TEXTAUSZUG:
^^^^^^^^
Die Obdachlosen in Nizza, die unter Brücken und in Hauseingängen ihr Lager aufschlagen. Bilder im Netz von bewohnten Parkbänken in Hamburg und Berlin.

Die Diskussion am Kaffeetisch. Wer Bettlern gibt, so die These meines Gegenübers, macht sie erst zu solchen und nimmt ihnen die Würde; die gute Tat ist, NICHTS zu geben.

Aber der Bettler/ die Bettlerin hat sich eventuell bewusst entschieden, wende ich ein. Nach dem Motto „Würde ist gut; Bargeld ist besser.“ Würde muss man sich leisten können. Außerdem verdient auch diese Entscheidung Respekt. Und ohnehin ist das Empfinden von Würde ein sehr subjektives und nicht zu knapp von der eigenen Lebenslage abhängig. Ich bin mir ziemlich sicher, kaum einer bettelt aus Jux und Dollerei, und weil das so ein klasse Outdoor-Job mit großzügigem Stundenlohn ist.  Und schließlich hatte mein Nachbar mich auf die Frau aufmerksam gemacht, die – spindeldürr - neuerdings am Norma sitzt. Eine echte Sorge treibt ihn um -  kann man dieser Frau nicht helfen?

Ich habe sie längst gesehen und meine sie zu kennen. Sie wohnt in dem Haus, dessen Fassade ganz mit Zetteln bedeckt ist. Nachrichten an die Aussenwelt, abgehakt wie Blitzlichter - ein Polizist drückt ihren Kopf auf die Erde, ein Zwangsaufenthalt in der Psychiatrie, tote Katzen, ein Einbruch und böse Nachbarn, überhaupt viele Namen von vielen (vermeintlich) bösen Leuten.

Als Grundschulkind hat mich ein Mädchen, das aus jenem Haus kam, mal gegen ältere  Rabauken in der Schule verteidigt. Dafür war ich damals sehr dankbar.
^^^^^^^^
AUFGABENSTELLUNG: Zähle alles auf, wovon die Zettel an der Hausfassade laut dem Textauszug berichten.

DATEN:
^^^^^^^^
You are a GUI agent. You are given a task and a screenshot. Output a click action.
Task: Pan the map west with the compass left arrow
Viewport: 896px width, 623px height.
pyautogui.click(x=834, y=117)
^^^^^^^^
LÖSUNG:
- ein Polizist, der ihren Kopf auf die Erde drückt
- ein Zwangsaufenthalt in der Psychiatrie
- tote Katzen
- ein Einbruch
- böse Nachbarn
- viele Namen von vielen (vermeintlich) bösen Leuten